While not essential reading, these volumes do capture a unique perspective on English history by a man who himself had a pivotal role in it. Worth reading for those with like interests.
Top reviews from other countries
It's a wonderful book, written in beautiful English by a brilliant man and writer. I'm only part way through it, having also bought the later volumes in "A History of the English-Speaking Peoples"; but already I'm completely hooked by it, and I know I'll regret it when I reach the end - as I regretted reaching the end of Churchill's War Memoirs. I love the way Churchill (maybe somewhat romantically) starts to make connections between the earliest history of Britain and the modern British traits; they may sometimes be fanciful, but they're still thought-provoking.
I recommend this book (and I'm quite sure the others in the same series of books) very highly, to those interested in history, and to those who just love a really beautiful read.
In this attempt Churchill succeeds, and these books are a great and very readable story. However, they are coloured by Churchill's own view of the world, his own prejudices and his own ego.

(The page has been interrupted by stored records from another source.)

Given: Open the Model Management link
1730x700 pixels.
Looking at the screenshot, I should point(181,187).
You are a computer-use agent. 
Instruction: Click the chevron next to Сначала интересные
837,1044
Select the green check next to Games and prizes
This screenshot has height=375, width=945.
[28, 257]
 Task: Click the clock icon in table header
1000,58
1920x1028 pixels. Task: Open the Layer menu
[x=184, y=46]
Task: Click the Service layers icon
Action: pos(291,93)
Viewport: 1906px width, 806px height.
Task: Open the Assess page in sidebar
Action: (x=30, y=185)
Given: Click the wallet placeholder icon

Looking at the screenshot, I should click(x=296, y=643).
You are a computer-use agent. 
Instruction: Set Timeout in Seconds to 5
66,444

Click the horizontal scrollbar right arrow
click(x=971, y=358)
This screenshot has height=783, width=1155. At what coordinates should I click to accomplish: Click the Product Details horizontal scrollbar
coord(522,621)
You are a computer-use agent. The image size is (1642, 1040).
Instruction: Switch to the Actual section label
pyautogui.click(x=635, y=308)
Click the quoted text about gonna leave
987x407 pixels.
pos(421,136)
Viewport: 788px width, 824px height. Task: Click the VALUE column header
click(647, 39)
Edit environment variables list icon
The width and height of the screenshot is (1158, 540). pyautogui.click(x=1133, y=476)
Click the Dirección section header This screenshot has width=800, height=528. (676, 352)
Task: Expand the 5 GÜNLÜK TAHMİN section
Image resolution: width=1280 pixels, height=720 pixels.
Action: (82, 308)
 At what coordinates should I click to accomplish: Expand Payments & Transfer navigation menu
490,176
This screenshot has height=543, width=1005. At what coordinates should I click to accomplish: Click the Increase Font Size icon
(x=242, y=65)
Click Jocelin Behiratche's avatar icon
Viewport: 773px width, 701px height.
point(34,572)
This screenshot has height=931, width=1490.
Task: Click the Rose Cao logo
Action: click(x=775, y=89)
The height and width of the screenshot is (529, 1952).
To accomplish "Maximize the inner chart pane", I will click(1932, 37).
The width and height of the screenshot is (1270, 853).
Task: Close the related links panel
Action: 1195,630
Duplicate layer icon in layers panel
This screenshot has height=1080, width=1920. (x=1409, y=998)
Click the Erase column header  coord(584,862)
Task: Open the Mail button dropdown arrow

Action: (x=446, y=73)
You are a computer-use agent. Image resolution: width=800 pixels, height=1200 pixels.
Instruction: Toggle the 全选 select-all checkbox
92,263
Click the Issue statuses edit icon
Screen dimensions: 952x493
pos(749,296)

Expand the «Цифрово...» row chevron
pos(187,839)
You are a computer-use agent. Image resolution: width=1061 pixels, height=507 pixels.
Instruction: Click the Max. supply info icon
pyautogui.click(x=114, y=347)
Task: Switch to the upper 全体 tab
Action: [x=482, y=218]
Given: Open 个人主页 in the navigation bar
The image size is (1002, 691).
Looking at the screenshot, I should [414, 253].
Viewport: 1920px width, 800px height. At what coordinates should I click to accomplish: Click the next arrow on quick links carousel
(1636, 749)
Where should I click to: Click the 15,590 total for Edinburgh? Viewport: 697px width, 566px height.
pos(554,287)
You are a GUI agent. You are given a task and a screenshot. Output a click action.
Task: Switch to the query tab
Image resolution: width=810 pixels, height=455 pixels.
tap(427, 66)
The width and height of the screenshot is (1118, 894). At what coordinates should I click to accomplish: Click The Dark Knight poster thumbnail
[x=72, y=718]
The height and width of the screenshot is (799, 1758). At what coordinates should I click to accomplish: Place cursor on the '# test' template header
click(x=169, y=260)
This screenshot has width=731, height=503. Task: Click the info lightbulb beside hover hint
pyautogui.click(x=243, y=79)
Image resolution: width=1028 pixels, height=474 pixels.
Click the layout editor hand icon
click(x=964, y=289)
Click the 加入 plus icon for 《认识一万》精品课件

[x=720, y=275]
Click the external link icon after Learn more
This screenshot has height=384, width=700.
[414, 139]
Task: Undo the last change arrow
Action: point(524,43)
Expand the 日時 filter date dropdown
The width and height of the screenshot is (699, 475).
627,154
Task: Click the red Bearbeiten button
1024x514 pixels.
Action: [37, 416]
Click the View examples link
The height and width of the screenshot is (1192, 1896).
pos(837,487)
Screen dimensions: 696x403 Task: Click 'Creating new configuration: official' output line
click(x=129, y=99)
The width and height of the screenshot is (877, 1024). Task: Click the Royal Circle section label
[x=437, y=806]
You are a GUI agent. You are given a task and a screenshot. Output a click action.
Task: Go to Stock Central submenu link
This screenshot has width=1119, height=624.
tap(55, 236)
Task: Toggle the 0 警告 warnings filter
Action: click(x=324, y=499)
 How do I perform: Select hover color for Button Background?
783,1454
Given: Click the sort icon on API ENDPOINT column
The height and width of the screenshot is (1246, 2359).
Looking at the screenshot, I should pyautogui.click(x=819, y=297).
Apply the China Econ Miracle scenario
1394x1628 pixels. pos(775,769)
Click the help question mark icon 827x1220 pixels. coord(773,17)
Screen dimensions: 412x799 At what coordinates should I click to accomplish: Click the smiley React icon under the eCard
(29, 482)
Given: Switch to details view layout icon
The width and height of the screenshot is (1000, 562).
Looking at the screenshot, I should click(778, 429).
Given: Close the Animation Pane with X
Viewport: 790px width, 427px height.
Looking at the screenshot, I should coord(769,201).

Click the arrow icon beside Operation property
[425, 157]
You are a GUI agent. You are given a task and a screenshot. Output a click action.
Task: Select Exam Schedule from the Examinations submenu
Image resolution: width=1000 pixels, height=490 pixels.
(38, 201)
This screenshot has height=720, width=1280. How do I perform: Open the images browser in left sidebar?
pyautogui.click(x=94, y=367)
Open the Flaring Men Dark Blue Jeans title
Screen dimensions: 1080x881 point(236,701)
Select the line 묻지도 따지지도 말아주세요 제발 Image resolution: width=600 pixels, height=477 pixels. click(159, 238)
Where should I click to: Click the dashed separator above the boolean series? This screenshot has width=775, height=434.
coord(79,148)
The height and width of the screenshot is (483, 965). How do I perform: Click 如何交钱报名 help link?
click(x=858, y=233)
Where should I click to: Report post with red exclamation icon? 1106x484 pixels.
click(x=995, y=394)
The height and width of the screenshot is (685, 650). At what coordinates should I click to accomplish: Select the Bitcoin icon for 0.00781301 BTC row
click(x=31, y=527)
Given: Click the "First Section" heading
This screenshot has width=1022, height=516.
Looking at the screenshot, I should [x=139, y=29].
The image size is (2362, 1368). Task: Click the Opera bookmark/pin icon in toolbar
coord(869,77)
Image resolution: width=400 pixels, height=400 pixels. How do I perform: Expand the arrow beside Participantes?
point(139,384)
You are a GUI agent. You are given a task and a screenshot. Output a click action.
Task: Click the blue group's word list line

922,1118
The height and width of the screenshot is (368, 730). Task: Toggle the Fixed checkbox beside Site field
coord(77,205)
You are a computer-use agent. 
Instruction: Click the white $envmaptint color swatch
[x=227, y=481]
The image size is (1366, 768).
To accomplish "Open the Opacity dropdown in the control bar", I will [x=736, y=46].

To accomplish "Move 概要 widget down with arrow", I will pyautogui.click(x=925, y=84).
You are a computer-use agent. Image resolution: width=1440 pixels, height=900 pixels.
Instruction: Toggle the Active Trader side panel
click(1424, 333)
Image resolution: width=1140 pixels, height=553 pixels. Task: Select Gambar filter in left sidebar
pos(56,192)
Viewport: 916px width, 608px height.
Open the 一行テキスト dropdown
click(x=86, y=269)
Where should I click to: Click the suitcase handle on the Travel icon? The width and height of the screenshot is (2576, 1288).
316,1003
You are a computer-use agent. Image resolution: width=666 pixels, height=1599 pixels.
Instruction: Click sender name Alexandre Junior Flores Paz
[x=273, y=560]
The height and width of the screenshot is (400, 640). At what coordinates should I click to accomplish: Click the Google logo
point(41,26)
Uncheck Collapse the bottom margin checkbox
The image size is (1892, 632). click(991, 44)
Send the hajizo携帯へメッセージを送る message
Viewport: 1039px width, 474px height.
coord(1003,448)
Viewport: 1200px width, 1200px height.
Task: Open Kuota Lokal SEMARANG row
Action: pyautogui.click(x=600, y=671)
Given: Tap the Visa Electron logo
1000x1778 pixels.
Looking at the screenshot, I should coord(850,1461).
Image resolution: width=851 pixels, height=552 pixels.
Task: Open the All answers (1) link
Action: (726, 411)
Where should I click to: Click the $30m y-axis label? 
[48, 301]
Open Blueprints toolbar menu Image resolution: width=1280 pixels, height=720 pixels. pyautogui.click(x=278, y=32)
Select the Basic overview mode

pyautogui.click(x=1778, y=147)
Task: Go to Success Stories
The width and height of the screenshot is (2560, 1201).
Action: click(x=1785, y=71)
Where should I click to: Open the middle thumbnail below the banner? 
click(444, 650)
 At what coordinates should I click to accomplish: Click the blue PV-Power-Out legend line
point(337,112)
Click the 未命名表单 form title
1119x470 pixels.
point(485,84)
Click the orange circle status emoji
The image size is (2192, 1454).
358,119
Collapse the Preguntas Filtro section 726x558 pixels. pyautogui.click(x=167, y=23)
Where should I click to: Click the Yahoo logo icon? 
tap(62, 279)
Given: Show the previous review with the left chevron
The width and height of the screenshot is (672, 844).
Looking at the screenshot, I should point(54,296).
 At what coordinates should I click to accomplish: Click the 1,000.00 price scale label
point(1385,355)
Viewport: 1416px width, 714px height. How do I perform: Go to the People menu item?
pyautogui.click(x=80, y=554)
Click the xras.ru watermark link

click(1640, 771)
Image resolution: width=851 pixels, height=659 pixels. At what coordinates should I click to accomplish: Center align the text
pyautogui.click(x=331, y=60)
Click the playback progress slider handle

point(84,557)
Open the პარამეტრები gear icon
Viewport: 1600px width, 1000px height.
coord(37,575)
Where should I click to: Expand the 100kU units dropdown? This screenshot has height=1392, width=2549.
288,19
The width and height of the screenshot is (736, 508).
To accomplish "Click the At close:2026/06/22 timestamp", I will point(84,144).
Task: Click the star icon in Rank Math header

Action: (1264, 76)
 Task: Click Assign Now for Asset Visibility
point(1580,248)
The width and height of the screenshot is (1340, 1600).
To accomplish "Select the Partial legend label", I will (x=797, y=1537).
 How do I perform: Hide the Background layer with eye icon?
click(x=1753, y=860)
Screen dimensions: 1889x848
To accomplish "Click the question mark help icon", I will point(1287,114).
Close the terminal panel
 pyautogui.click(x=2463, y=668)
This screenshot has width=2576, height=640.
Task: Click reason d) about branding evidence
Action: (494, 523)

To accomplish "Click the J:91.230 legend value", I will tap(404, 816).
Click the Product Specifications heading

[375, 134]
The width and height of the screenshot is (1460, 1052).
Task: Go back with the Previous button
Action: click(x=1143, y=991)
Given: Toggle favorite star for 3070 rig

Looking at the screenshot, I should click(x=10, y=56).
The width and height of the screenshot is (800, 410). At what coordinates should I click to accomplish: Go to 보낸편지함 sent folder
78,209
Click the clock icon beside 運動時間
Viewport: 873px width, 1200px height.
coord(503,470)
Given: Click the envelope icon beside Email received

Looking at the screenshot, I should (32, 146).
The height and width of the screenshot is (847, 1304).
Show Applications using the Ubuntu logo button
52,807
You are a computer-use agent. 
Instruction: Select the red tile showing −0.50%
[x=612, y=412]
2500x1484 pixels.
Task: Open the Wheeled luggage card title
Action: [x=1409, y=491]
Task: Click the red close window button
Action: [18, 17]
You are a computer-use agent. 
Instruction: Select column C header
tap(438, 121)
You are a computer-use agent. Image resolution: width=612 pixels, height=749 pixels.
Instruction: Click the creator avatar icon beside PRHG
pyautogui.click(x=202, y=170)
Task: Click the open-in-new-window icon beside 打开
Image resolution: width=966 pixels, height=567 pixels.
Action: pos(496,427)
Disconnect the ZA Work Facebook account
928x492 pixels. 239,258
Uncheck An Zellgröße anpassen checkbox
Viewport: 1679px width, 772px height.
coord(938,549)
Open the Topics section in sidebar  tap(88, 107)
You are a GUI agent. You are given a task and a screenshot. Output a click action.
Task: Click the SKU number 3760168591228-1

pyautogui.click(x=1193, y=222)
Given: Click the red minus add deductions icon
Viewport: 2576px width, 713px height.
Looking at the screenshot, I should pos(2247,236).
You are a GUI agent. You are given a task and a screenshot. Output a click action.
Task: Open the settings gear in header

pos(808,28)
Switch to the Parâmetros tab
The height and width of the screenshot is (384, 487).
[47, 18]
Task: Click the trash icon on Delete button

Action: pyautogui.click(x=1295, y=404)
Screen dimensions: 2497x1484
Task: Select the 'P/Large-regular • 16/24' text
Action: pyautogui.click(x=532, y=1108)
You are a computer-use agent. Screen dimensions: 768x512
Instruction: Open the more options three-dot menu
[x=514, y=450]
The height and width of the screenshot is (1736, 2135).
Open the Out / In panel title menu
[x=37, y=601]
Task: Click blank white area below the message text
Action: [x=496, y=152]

This forst volume covers the period from 55 BC, with the invasion of Julius Caesar through to Battle of Bosworth and the start of the Tudor period. A huge period to cover, and with some very convoluted episodes (especially the wars of the roses), Churchill has done a great job of distilling it down to a few key episodes, and laying out the sequence of events in a clear fashion. The triumph of the book is the very readable prose, as he intended it is no scholarly, yet boring analysis, but a highly entertaining romp through the events that made this great nation.
This (and the other three volumes) is highly recommended for those with a casual interest in history, and find the usual text books far too dull. Also, anyone who enjoys a good tale will find much to enjoy here. For an authoritative history text I would advise you to look elsewhere.
The emphasis in the book is on how the populace of England was affected by the affairs of state and how the parliamentary system evolved. There is lots of insight, documented and speculative, into the personality and feelings of the key actors. Right or wrong academically, it makes for good reading.
The title is shamelessly misleading: this is a history of England and, at times, a history of southern England. I wonder if the later books branch out and justify the grandiose strapline.
The reason it gets 5 stars and not just 4 is that you can practically hear Churchill intoning this work. The vocabulary is joyous and utterly identifiably his - leapfrogging the decades and seemingly alive. What a pleasure.
Disappointed really because for years I had considered it to be on my "must read" list. I am a very big admirer of Winston Churchill, despite his errors of judgement he is still up there in the top ten of amazing people of his time.
But it failed for me because of the never ending list of Kings, Queens, aggressors, and conquerors, I couldn't keep pace with it, and in the end I felt confused about what really is "English".
I guess I was hoping for less in the way of historical facts, and more in the way of an enlightened overview of how our nation eventually developed.
Maybe it works better for people with an historians mind.